The Financial Services industry is highly competitive. The Company competes with banks, other commercial finance companies and financial services firms which may have lower costs of borrowing, higher leverage or market share goals that result in a willingness to offer lower interest rates, which may lead to decreased margins, lower market share or both. A decline in the Company’s commercial truck unit sales, an increase in residual value risk due to lower used truck pricing and increased funding costs are also factors which may negatively affect the Company’s financial services operations.

The Financial Services segment is subject to credit risk. The Financial Services segment is exposed to the risk of loss arising from the failure of a customer, dealer or counterparty to meet the terms of the loans, leases and derivative contracts with the Company. Although the financial assets of the Financial Services segment are secured by underlying equipment collateral, in the event a customer cannot meet its obligations to the Company, there is a risk that the value of the underlying collateral will not be sufficient to recover the amounts owed to the Company resulting in credit losses.

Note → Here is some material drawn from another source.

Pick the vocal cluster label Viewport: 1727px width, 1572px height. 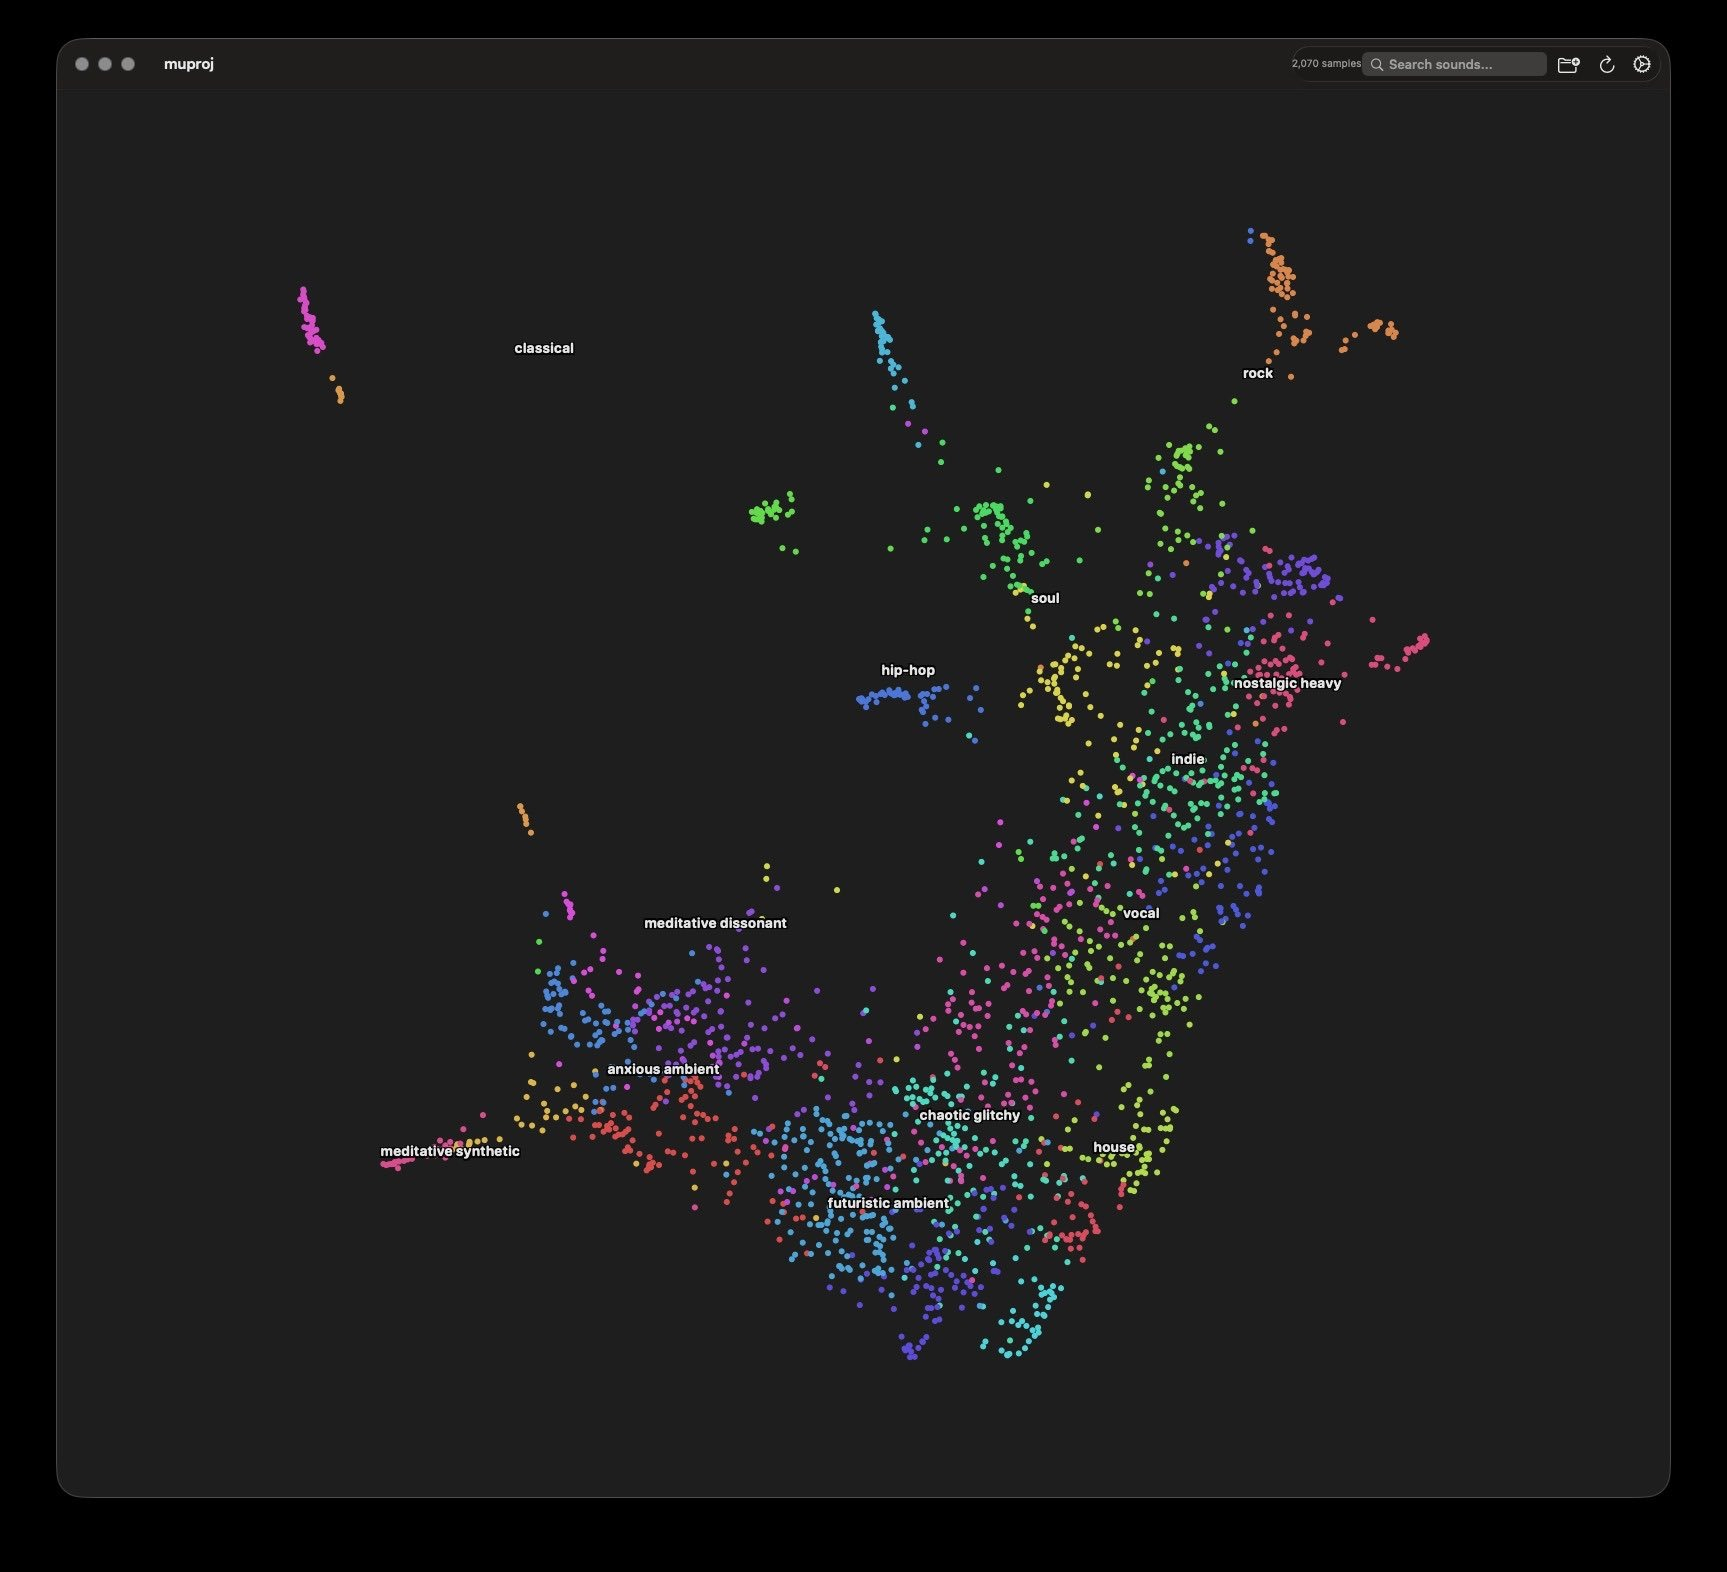(x=1140, y=914)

The Financial Services segment is subject to liquidity risk. The global economy is recovering from a recession and financial markets liquidity has improved. The Company’s Financial Services segment has been able to issue commercial paper and medium-term notes and obtain bank debt. If commercial paper, medium-term notes and bank debt do not provide the necessary liquidity in the future, the Financial Services segment may limit its financing of retail and wholesale assets. This may have a negative effect on the Company’s Financial Services segment results.

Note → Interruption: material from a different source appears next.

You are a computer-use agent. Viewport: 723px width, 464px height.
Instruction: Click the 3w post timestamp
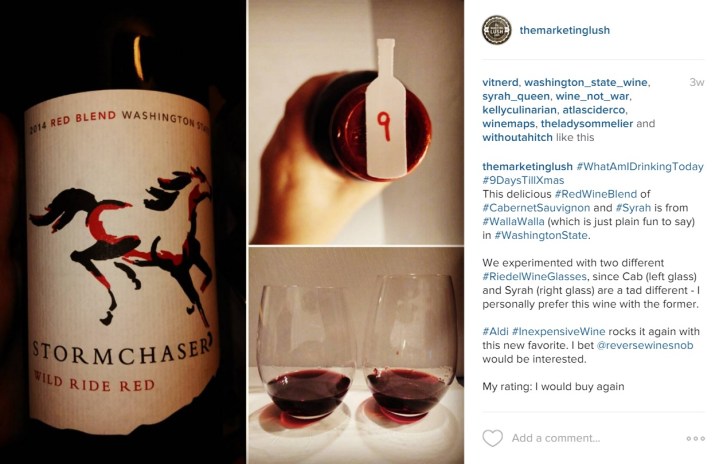(x=697, y=83)
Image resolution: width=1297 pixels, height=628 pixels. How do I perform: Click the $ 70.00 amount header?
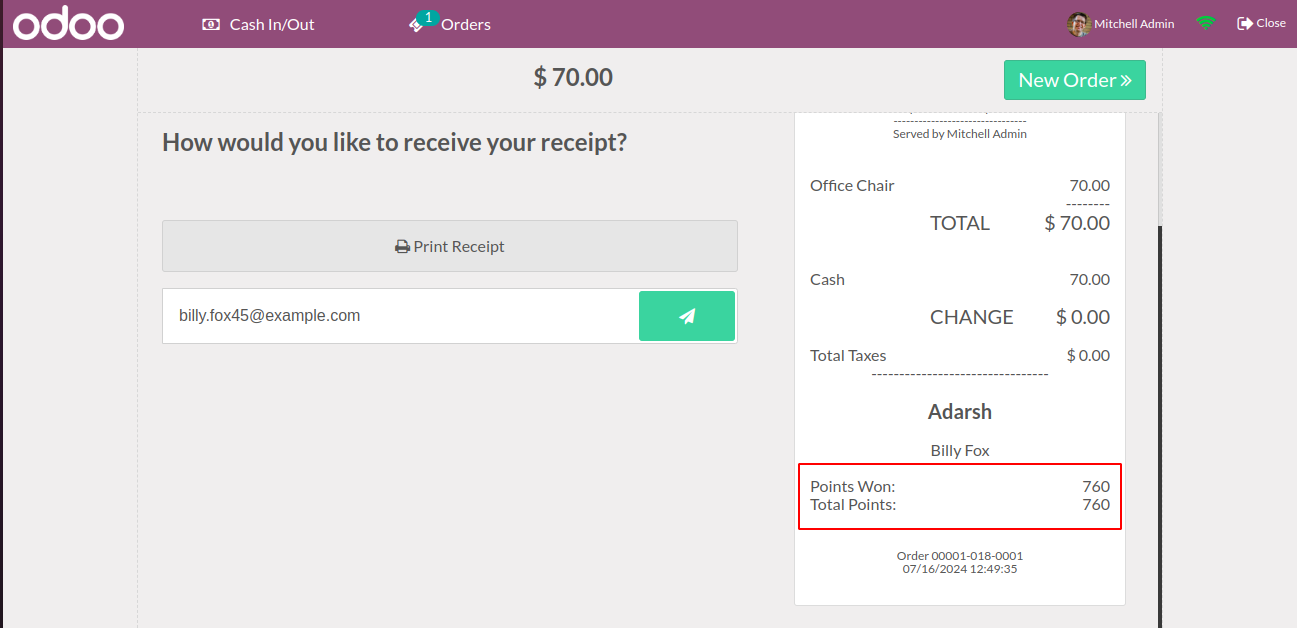pos(573,77)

Political, Regulatory and Economic Risks

The Company’s operations could be subject to currency and interest rate fluctuations. The Company’s consolidated financial statements, which are presented in U.S. dollars, are affected by foreign currency exchange fluctuations through both translation and transaction risk. The Company uses certain derivative financial instruments and localized production of its products to reduce, but not eliminate, the effects of interest rate and foreign currency exchange rate fluctuations.

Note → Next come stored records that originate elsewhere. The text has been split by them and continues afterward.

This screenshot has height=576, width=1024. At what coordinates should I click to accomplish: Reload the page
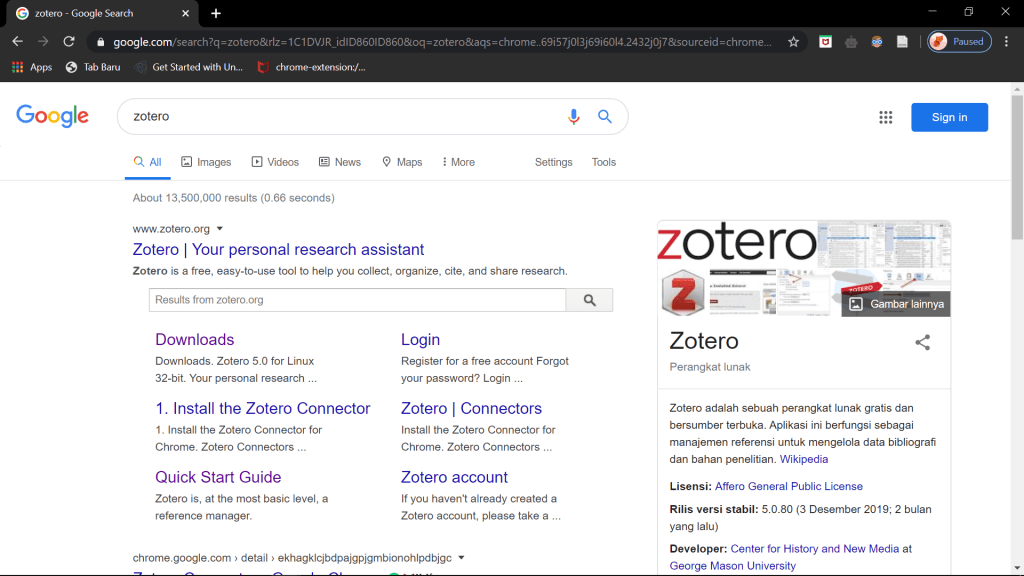(69, 42)
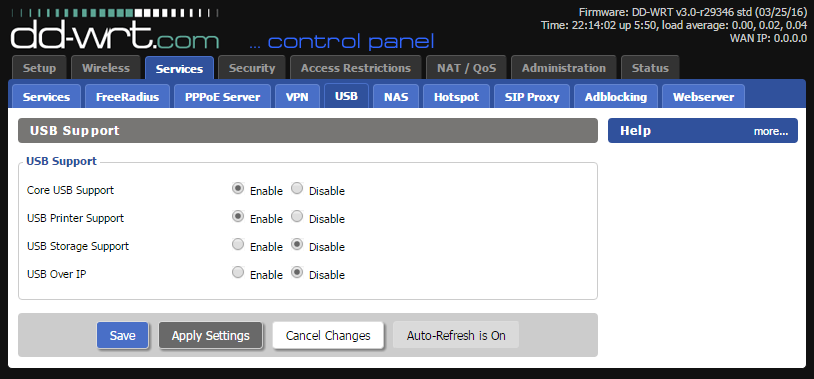This screenshot has width=814, height=379.
Task: Enable Core USB Support radio button
Action: pos(238,189)
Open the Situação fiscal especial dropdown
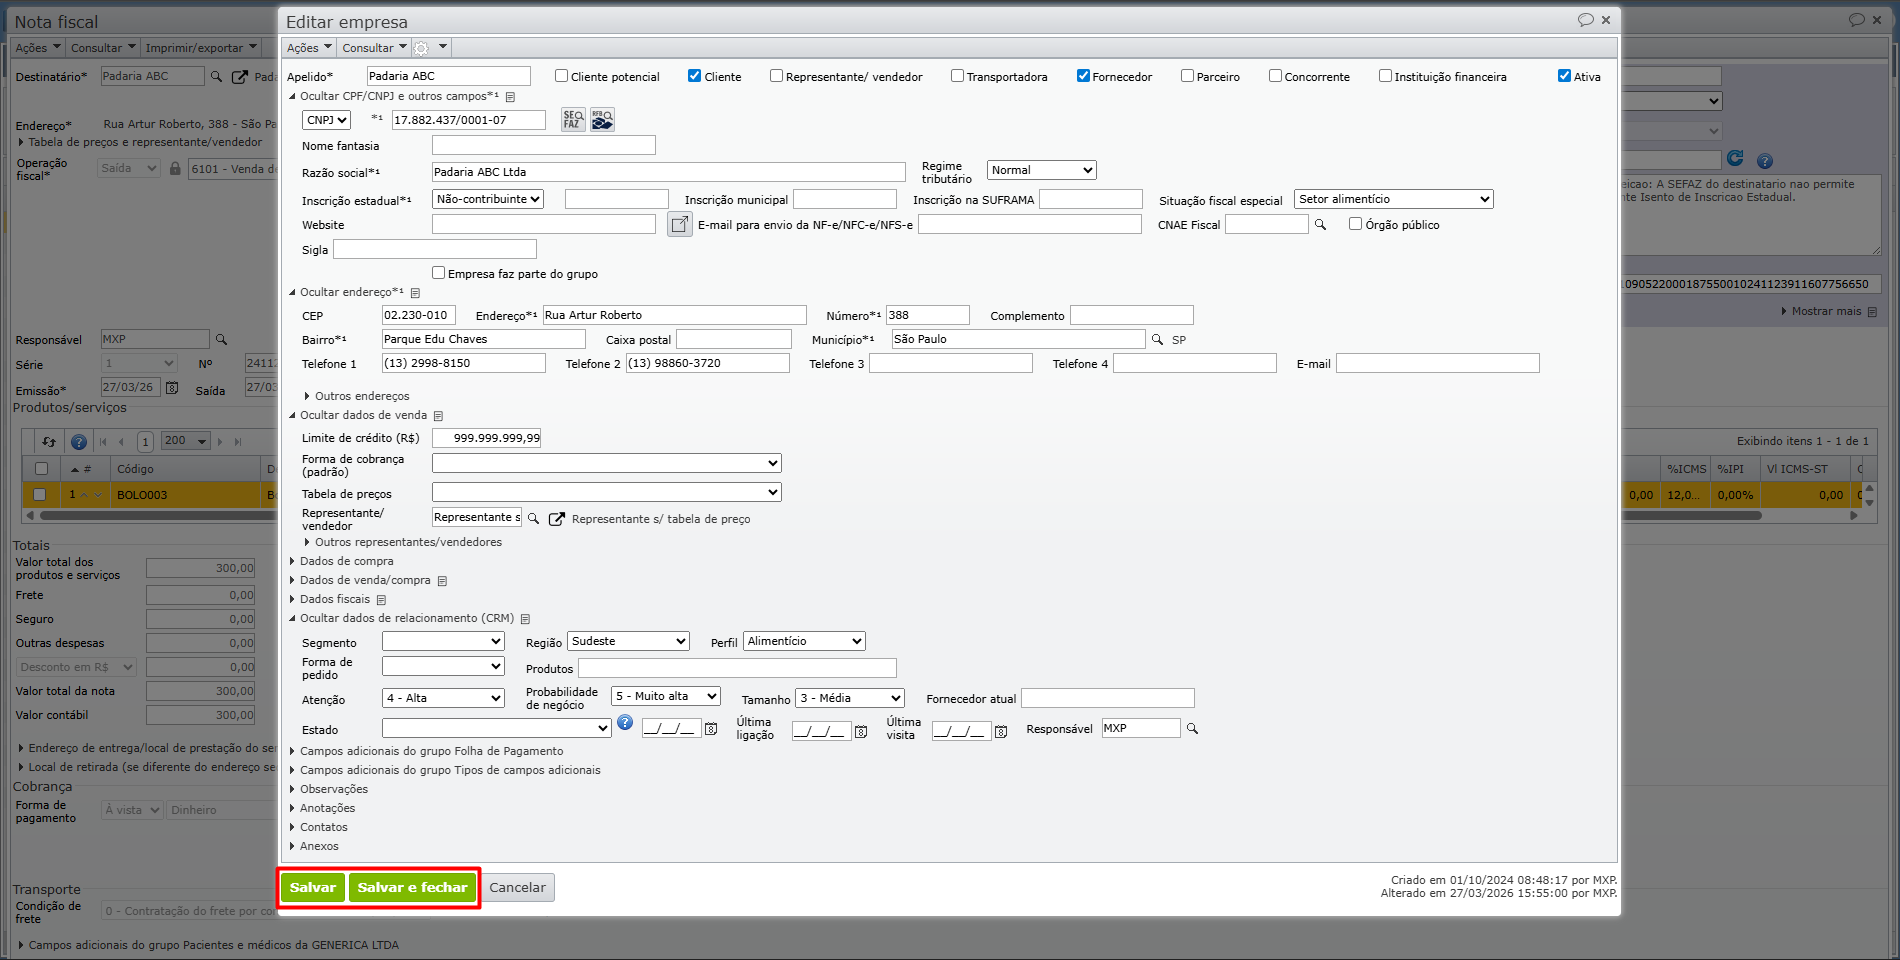 1393,199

The Company may be adversely affected by political instabilities, fuel shortages or interruptions in transportation systems, natural calamities, wars, terrorism and labor strikes. The Company is subject to various risks associated with conducting business worldwide.

 

ITEM 1B. UNRESOLVED STAFF COMMENTS.

The Company received a comment letter from the staff of the SEC dated June 9, 2010 regarding a review of PACCAR’s December 31, 2009 Form 10-K, the March 31, 2010 Form 10-Q and the Schedule 14A filed March 10, 2010. The Company responded to that letter as well as a follow-up letter dated September 7, 2010. As of the date of this Annual Report on Form 10-K, the Company is preparing a response to a follow-up letter dated February 7, 2011 relating primarily to the level of detail of certain Financial Services disclosures.

 

ITEM 2. PROPERTIES.

The Company and its subsidiaries own and operate manufacturing plants in five U.S. states, three countries in Europe, and one each in Australia, Canada and Mexico. The Company also has fourteen parts distribution centers, sales and service offices, and finance and administrative offices which are operated in owned or leased premises in these and other countries. Facilities for product testing and research and development are located in Washington state and the Netherlands. The Company’s corporate headquarters is located in owned premises in Bellevue, Washington. The Company considers all of the properties used by its businesses to be suitable for their intended purposes.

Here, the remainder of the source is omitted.